##### Dataset records #####

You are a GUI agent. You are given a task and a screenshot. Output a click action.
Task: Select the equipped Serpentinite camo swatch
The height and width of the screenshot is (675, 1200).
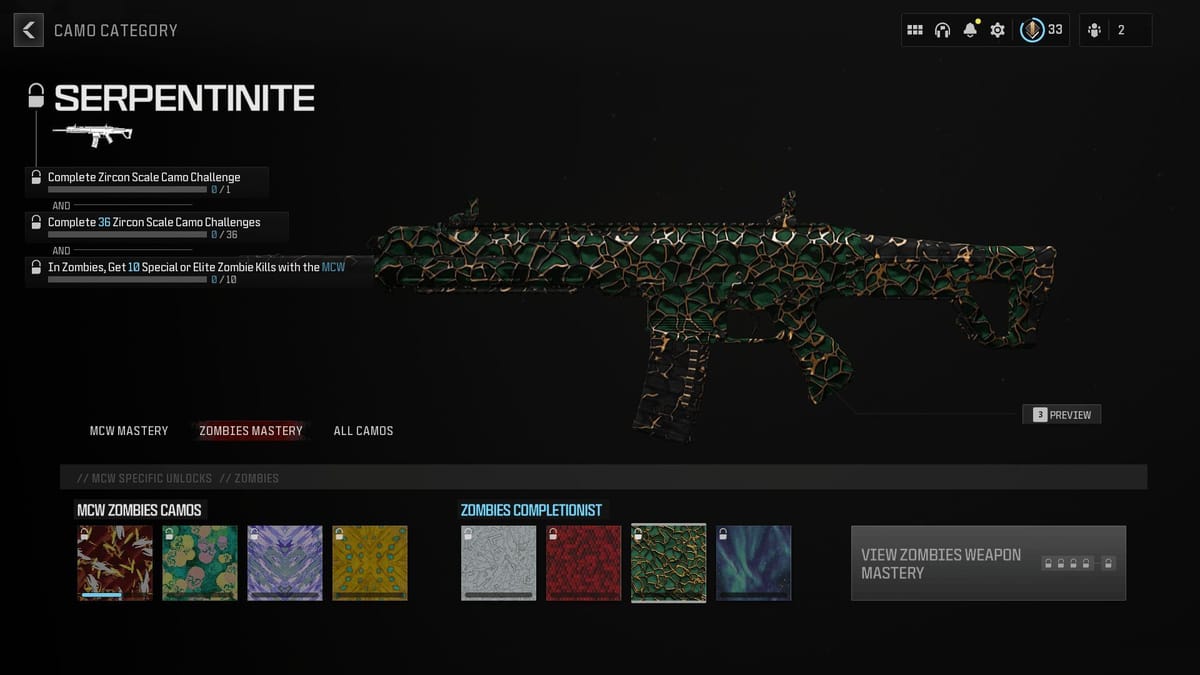coord(668,563)
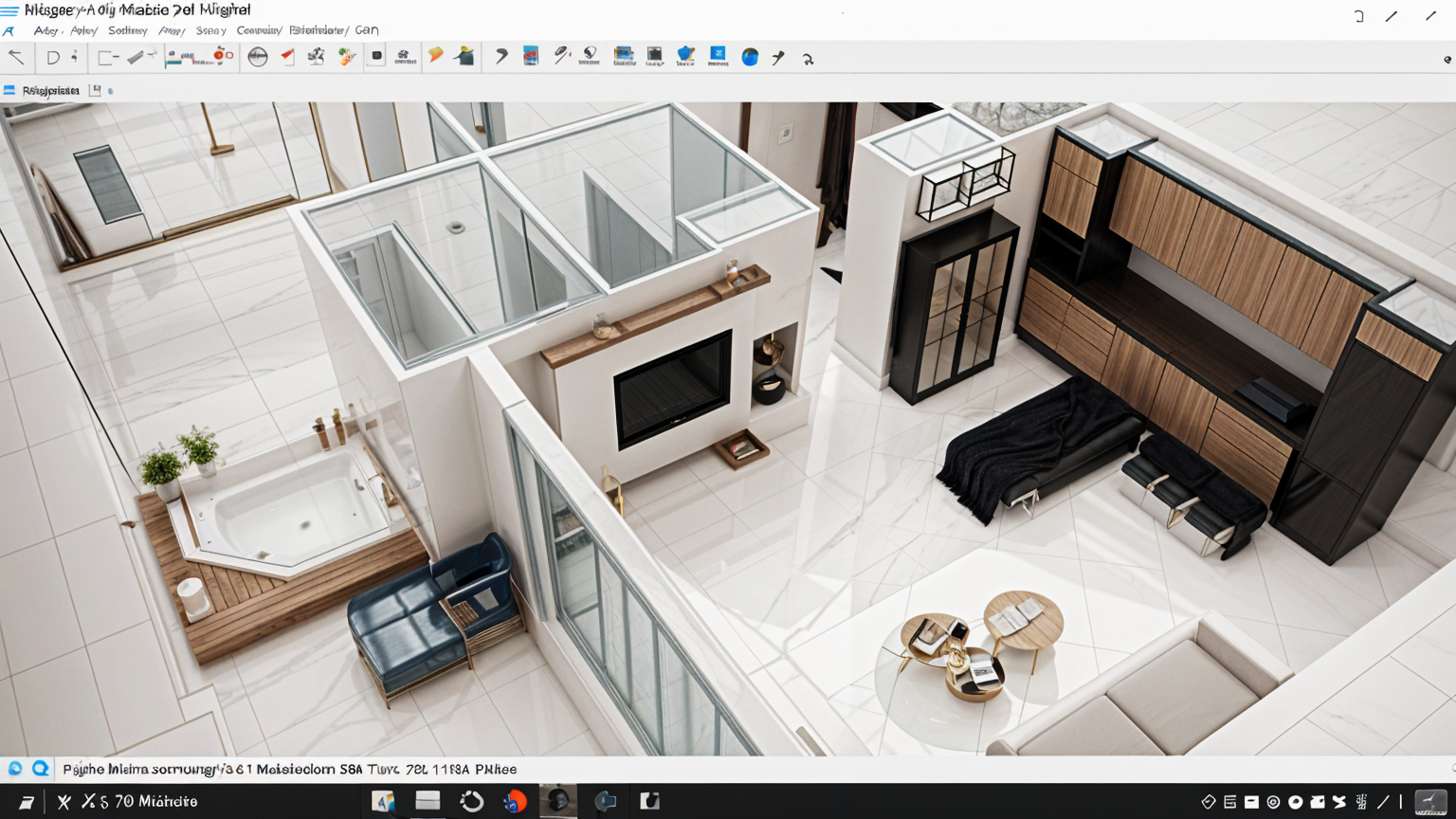Viewport: 1456px width, 819px height.
Task: Click the circular orbit view icon
Action: click(x=257, y=57)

#####

> _Work instructions_
Quote every line of the items above word for word, leaving the pictures out of your answer.

> _Finished answer_
You are a GUI agent. You are given a task and a screenshot. Output a click action.
Task: Select the equipped Serpentinite camo swatch
The height and width of the screenshot is (675, 1200).
coord(668,563)
Viewport: 1456px width, 819px height.
Task: Click the circular orbit view icon
Action: click(x=257, y=57)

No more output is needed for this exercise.